Türkiye ekonomisinin ise büyüme, mali disiplin, bütçe istatistikleri bakımından iyi, sağlam ekonomik temellere dayanan bir performans gösterdiğine işaret eden Bali, şöyle devam etti:

“Merkez Bankası bu süreçte daha sorumluluk alarak tanımlanabilecek fiyat istikrarının ötesinde finansal istikrar sorununu üstlenmiştir. Değişen koşullara göre politika denetimli değişiklikler yapmak üzere çok araçla ve çoklu amaçlara yönelik politika zenginliği göstermiştir. Bugün AB yaşadığı sorunları ABD borç dağılımına ilişkin tartışmalarından sonra ilk defa not indirimine uğradığını düşündüğümüzde aslında bozulmayan ezber kalmamıştır. Böyle bir ortamda rutin politikaların rutin olmayan sorunlara çözüm getirmesi beklenemezdi. Dolaysıyla uygulanan politikalarda da aynı çeşitliliği ve esnekliğin gösterilmesi gereği vardır.”

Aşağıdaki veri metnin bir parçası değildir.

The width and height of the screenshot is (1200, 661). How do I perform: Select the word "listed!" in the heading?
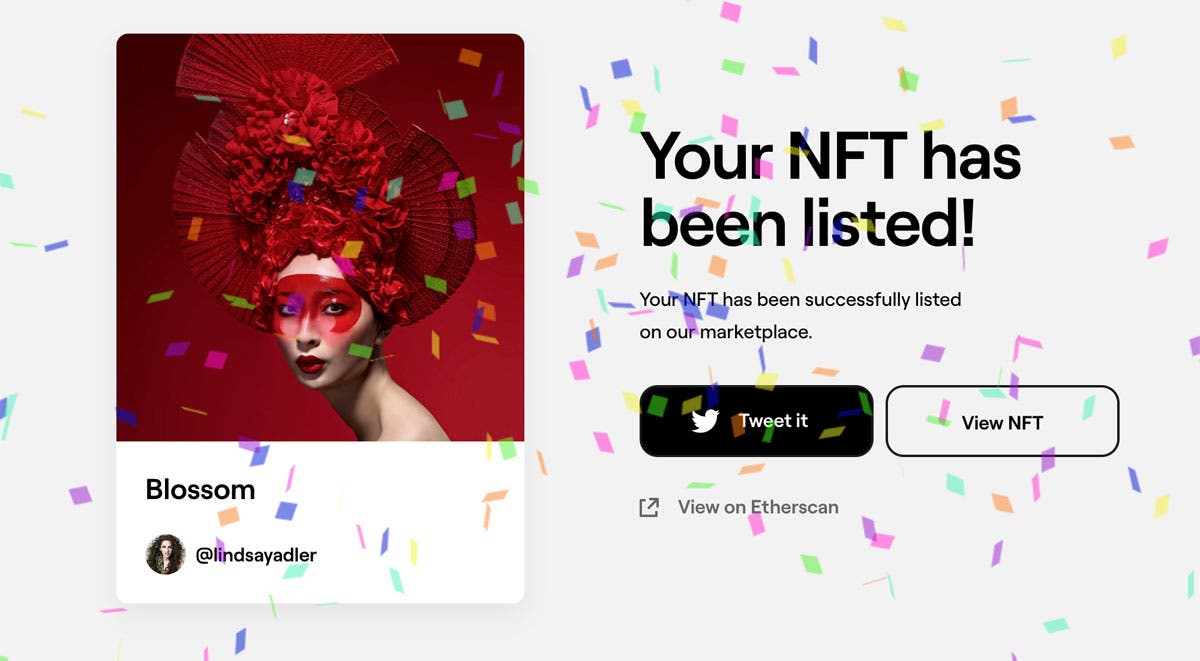point(891,224)
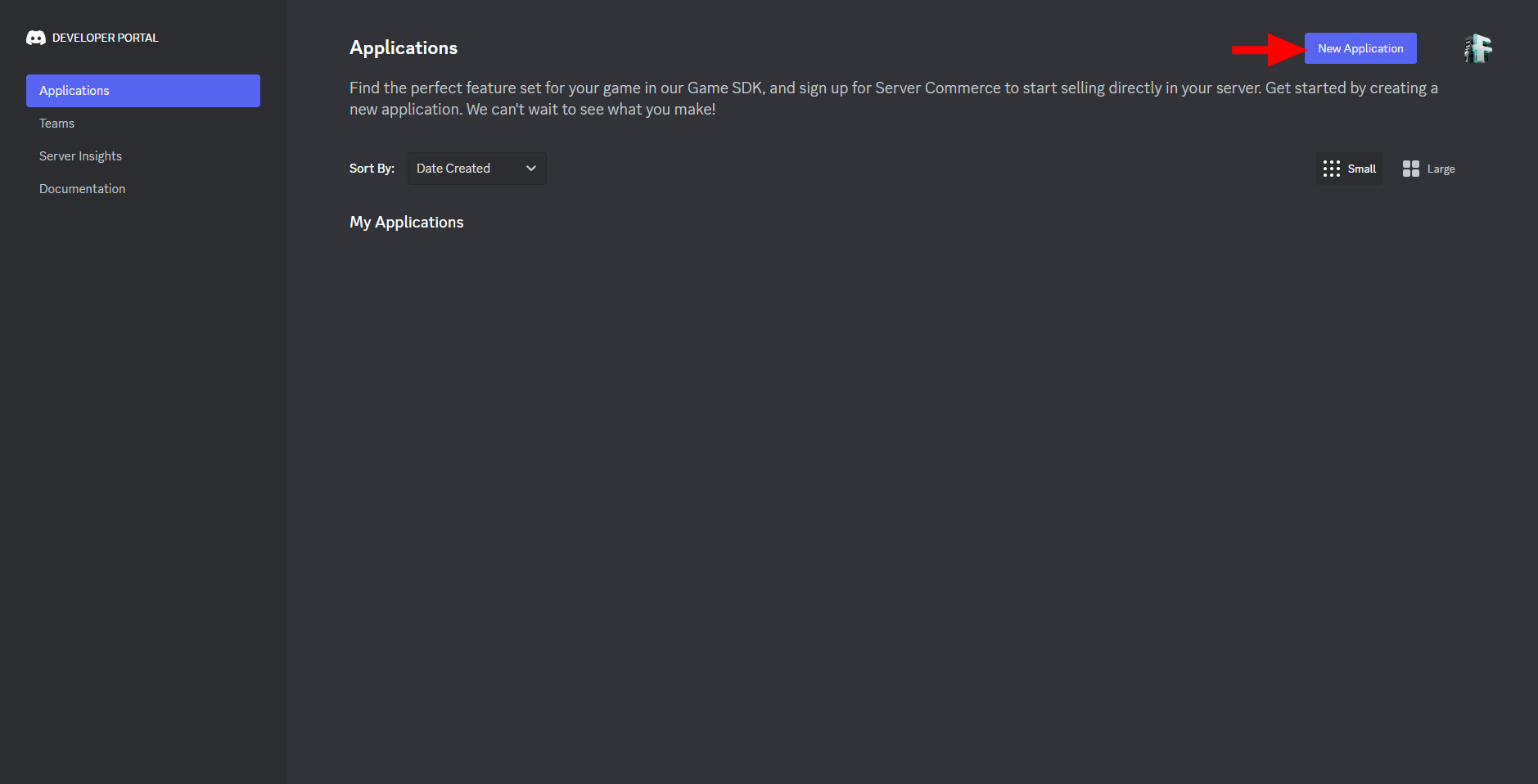Create a New Application

(x=1360, y=47)
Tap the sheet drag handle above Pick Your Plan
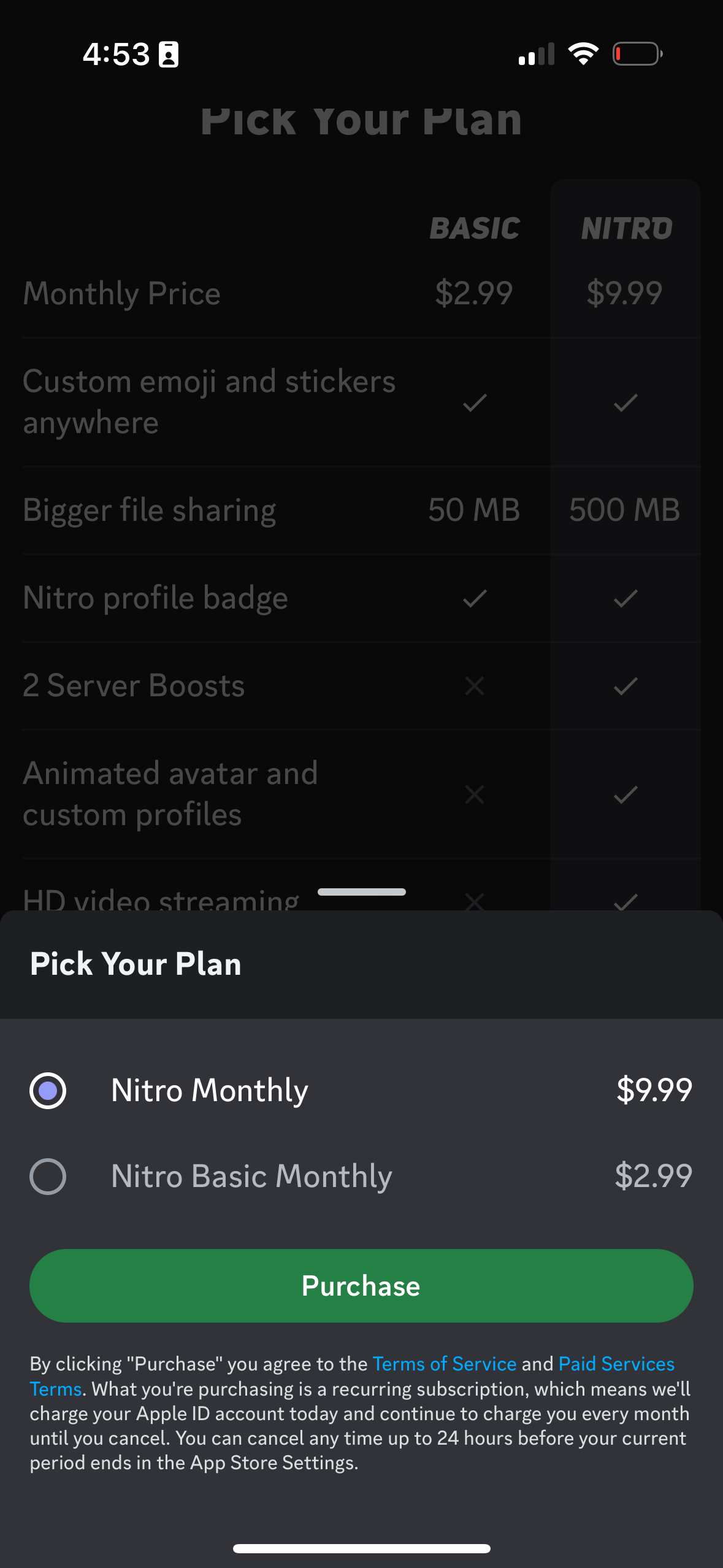The height and width of the screenshot is (1568, 723). 361,891
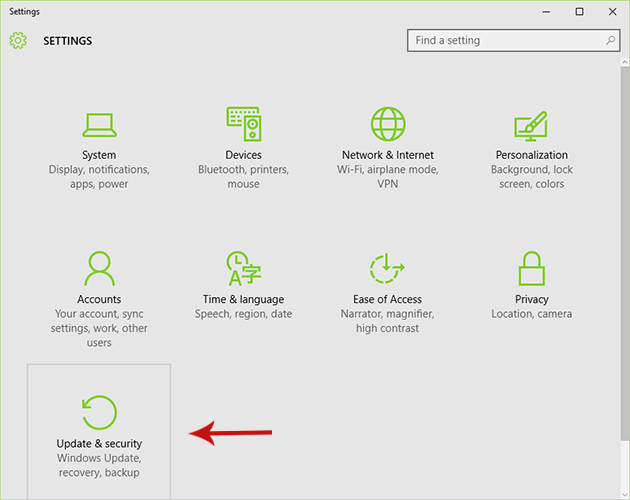Choose the "Personalization" text label

531,155
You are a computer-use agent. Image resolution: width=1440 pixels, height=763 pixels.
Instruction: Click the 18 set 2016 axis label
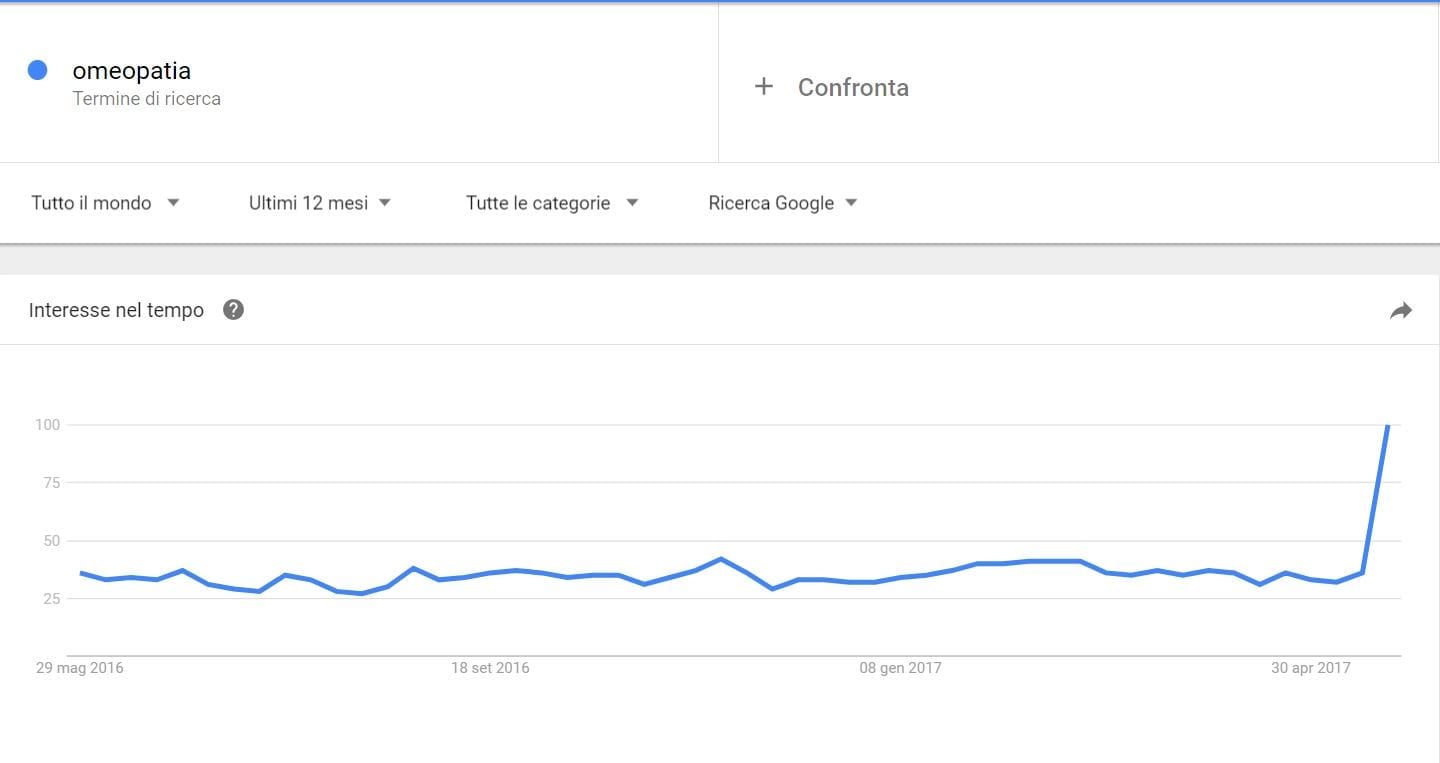click(490, 668)
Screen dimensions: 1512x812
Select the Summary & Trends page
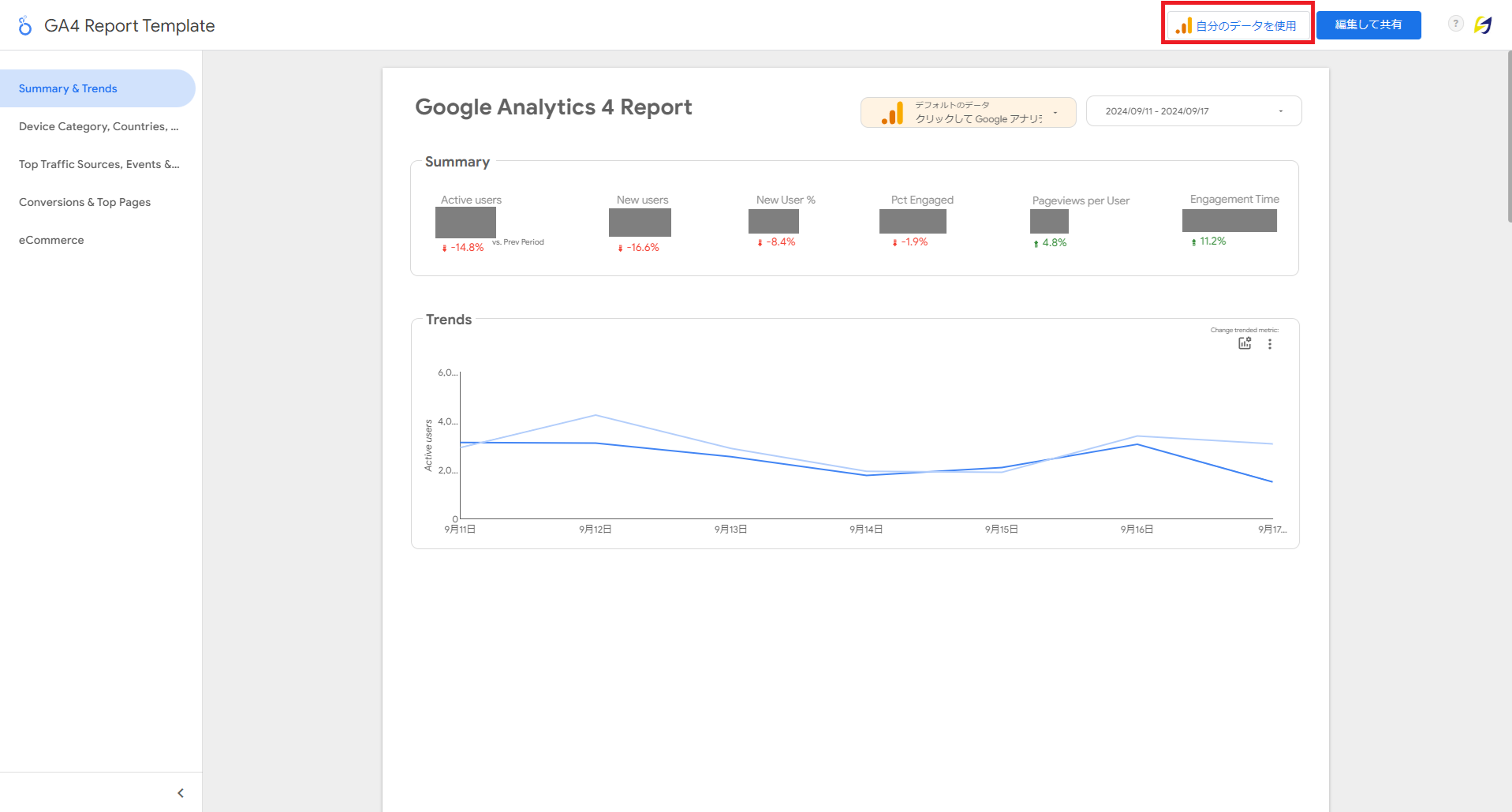(x=68, y=88)
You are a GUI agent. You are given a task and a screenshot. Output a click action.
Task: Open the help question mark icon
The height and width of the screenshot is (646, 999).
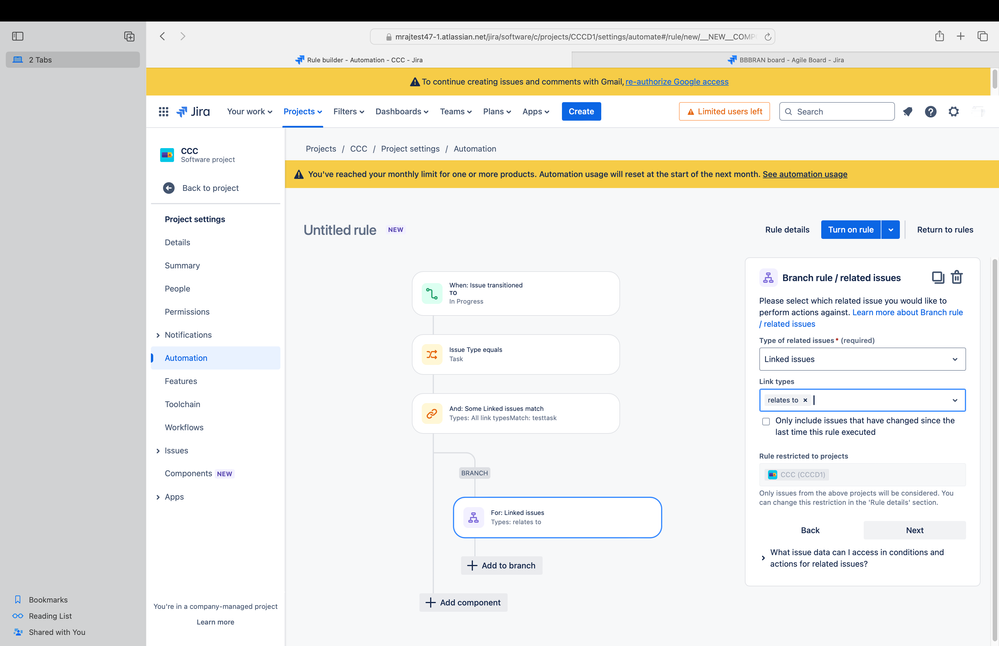pos(931,111)
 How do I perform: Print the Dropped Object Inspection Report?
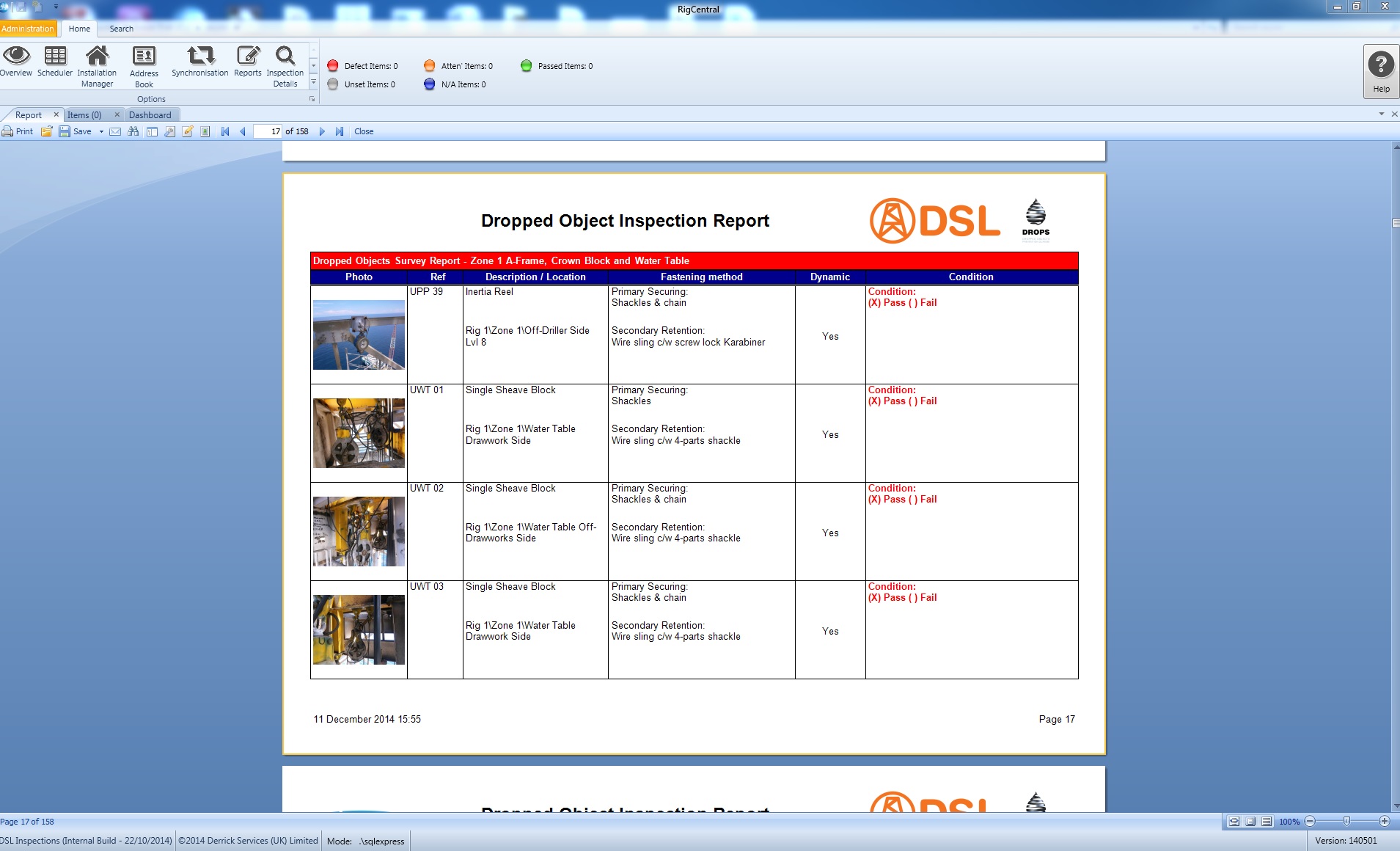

2012'DE BÜYÜME YÜZDE 3-4 ARASI OLUR

“Unutulmaması gereken bu süreç bizim kendimizden kaynaklanan büyük ölçüde dışardan kaynaklanan sorunları yönetiyor olduğumuzdur” diyen Adnan Bali, “2012 yılında Türkiye Cumhuriyeti ekonomisi bütün bu koşullar içerisinde belirli bir yavaşlama trendini yüzde 3 ile 4 arasında bir büyüme aralığına oturacak diye beklenilmektedir. Enflasyon açısından da yılın son çeyreğinden görünüm bir miktar bozulmuş olsa bile ekonominin ılımlı yavaşlama ve sürdürülebilir mali disiplinin yukarı yönlü baskıya engelleyeceği sınırlandırabileceğini beklemekteyiz” dedi.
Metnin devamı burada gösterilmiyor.